Versioning and semantic changes

I got an email a little while ago from someone who read about my preferred XSD versioning strategy. They felt I had glossed over the issue of introducing a change that effects semantics and might be ignored by a receiver. Consider this example:

<element name=”Deposit”>
  <complexType>
    <sequence>
      <element name=“Account“ type=“tn:AccountIdType“ />
      <element name=“Amount“ type=“double“ minOccurs=“0“ />
    </sequence>
  </complexType>
</element>

Now suppose I evolved the schema by adding this optional element:

<element name=”Deposit”>
  <complexType>
    <sequence>
      <element name=“Account“ type=“tn:AccountId“ />
      <element name=“Amount“ type=“double“ minOccurs=“0“ />
      <element name=“Currency“ type=“tn:CurrencyType“ minOccurs=“0“ />
    </sequence>
  </complexType>
</element>

The new Currency element is optional so that client who don't send it still work. They use the default currency that was used with the original version of the Deposit message. This works fine as long as you only never have new clients talking to old services. In that case, the client could send a Deposit with a Currency, but the old service would skip that unknown element (as per the rules I described in my original post).

The solution to this problem is to determine whether you will ever have the new client / old service situation (if you're services are deployed as single instance or always updated at the same time before any clients are released, then you never will). If you do, then exercise your judgement about changes. If you are going to change an XSD in a way that alters semantics, make sure you differentiate new instances somehow. For instance, you could add this to your schema:

<element name=”DepositWithCurrency”>
  <complexType>
    <sequence>
      <element name=“Account“ type=“tn:AccountId“ />
      <element name=“Amount“ type=“double“ minOccurs=“0“ />
      <element name=“Currency“ type=“tn:CurrencyType“ minOccurs=“0“ />
    </sequence>
  </complexType>
</element>

This way you are versioning your schema, but not the Deposit element. This avoids the problem without introducing too much extra complexity.


Posted May 05 2006, 02:27 PM by tim-ewald

Comments

Christopher Steen wrote Link Listing - May 5, 2006
on 05-05-2006 7:24 PM
Attempting to address Rajesh's concerns about
optionality... [Via: Tim Ewald ]
Axis2 1.0 released...

Task requirements:
1. In the post on XSD versioning, what does an old service do when a client sends a Deposit that includes a Currency element?
2. From the post on XSD versioning, write out word for word the stretch from "The solution to" through "much extra complexity.".

[Word and item position data]
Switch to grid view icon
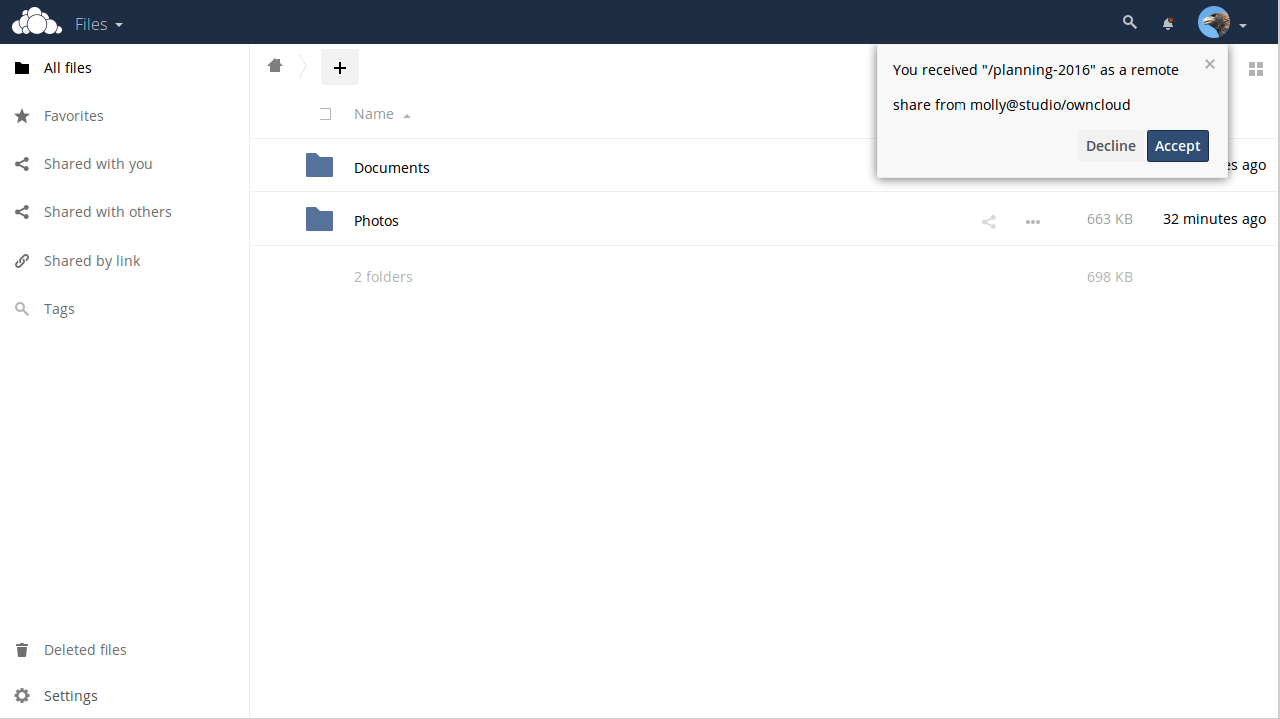1280x719 pixels. [x=1256, y=69]
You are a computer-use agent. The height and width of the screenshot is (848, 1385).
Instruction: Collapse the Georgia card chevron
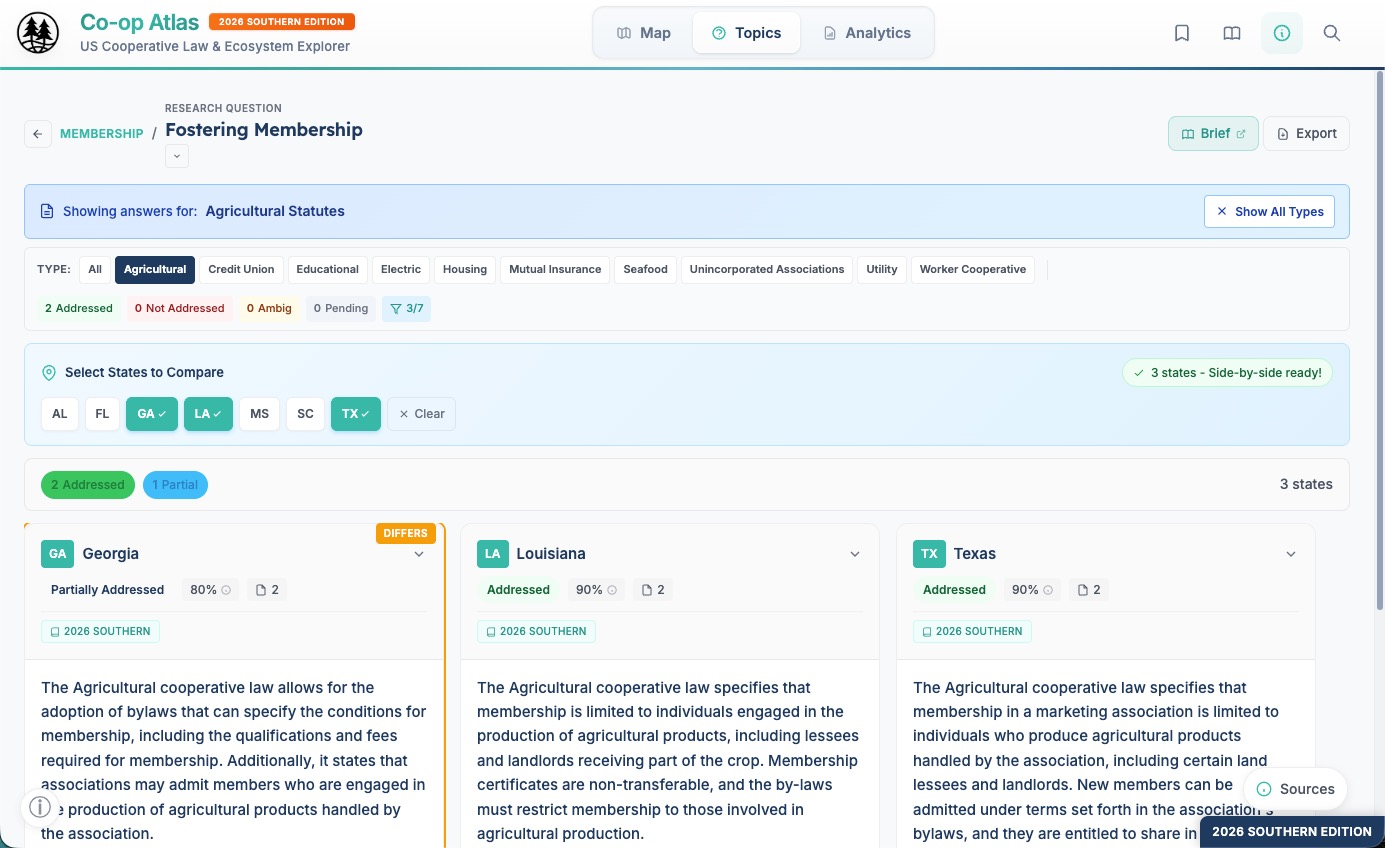(x=419, y=554)
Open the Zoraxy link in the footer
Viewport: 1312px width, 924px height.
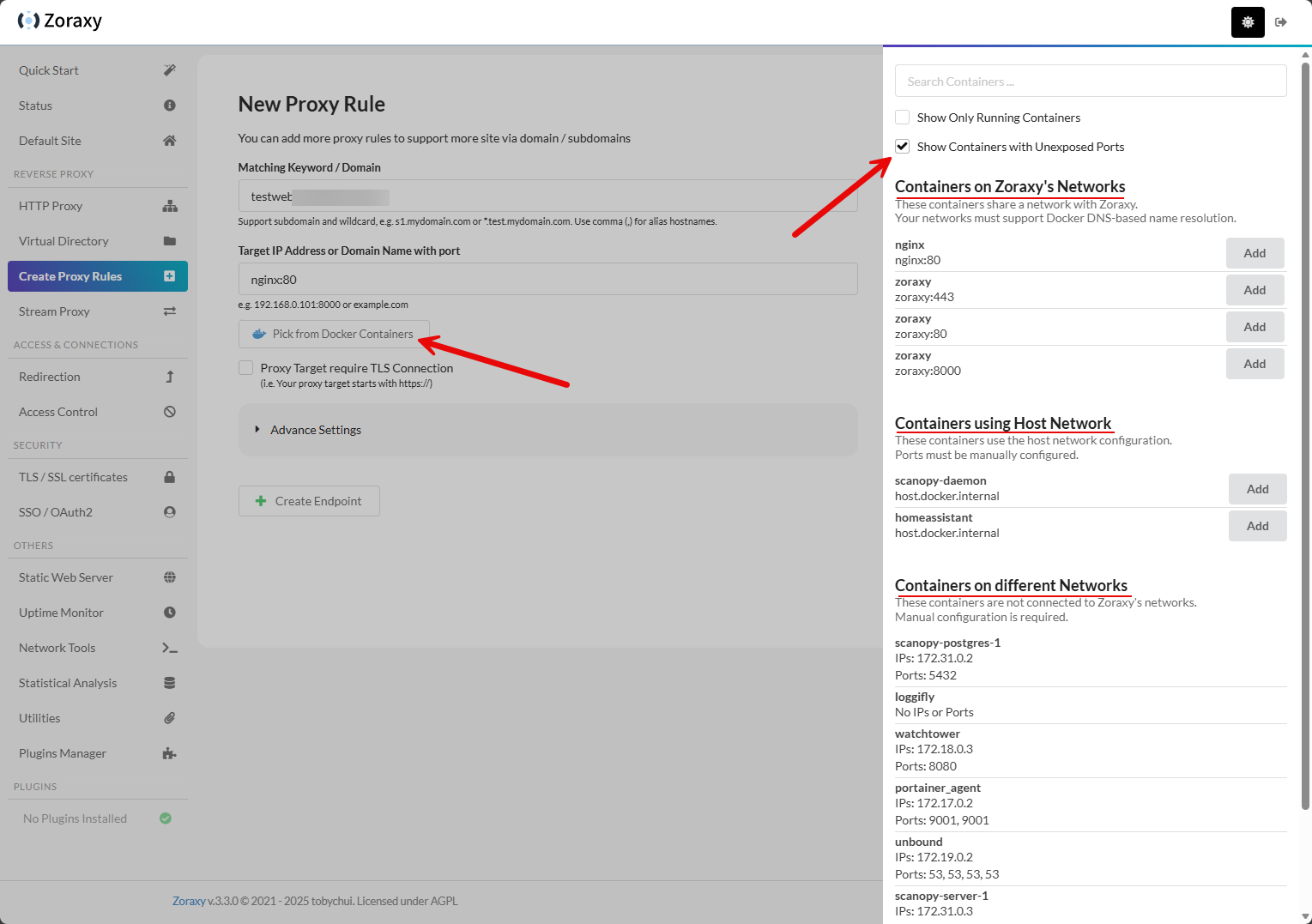click(189, 901)
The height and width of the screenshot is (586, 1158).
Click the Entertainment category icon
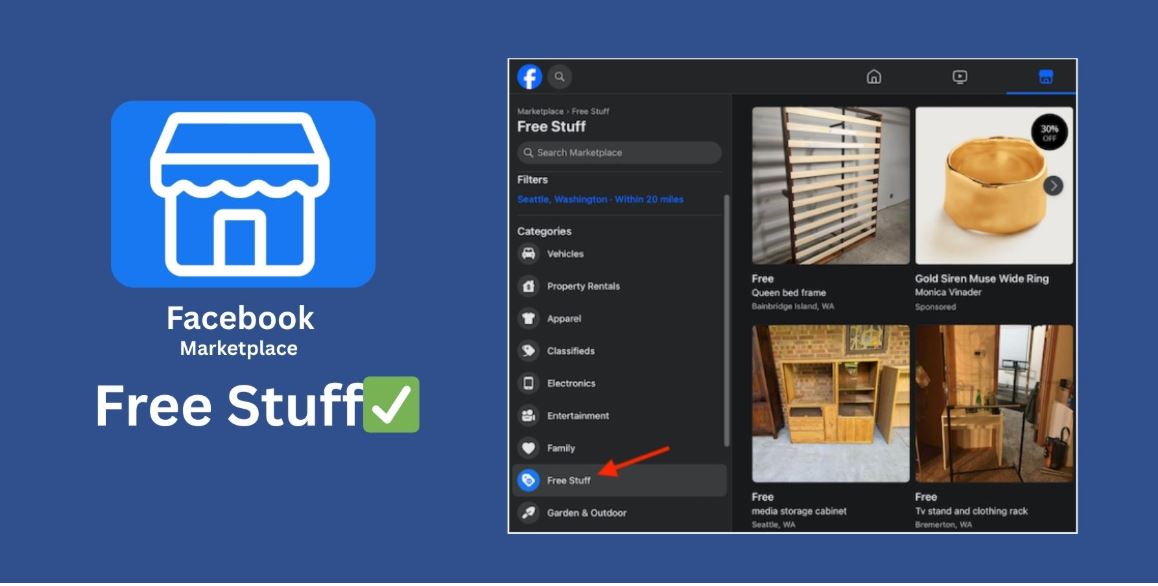coord(530,415)
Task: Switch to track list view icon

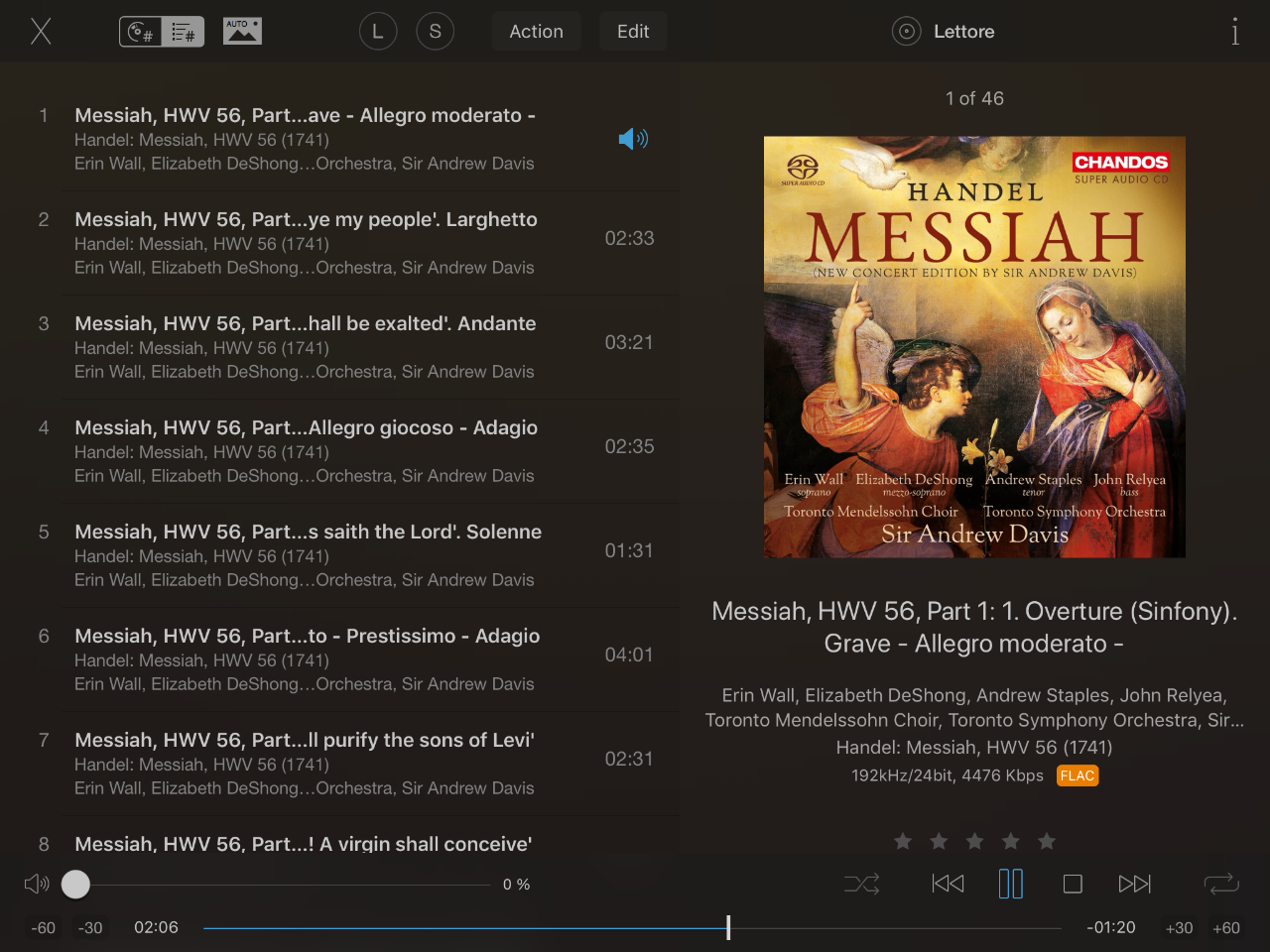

Worked solutions:
1. It skips that unknown element.

2.
The solution to this problem is to determine whether you will ever have the new client / old service situation (if you're services are deployed as single instance or always updated at the same time before any clients are released, then you never will). If you do, then exercise your judgement about changes. If you are going to change an XSD in a way that alters semantics, make sure you differentiate new instances somehow. For instance, you could add this to your schema:

<element name=”DepositWithCurrency”>
  <complexType>
    <sequence>
      <element name=“Account“ type=“tn:AccountId“ />
      <element name=“Amount“ type=“double“ minOccurs=“0“ />
      <element name=“Currency“ type=“tn:CurrencyType“ minOccurs=“0“ />
    </sequence>
  </complexType>
</element>

This way you are versioning your schema, but not the Deposit element. This avoids the problem without introducing too much extra complexity.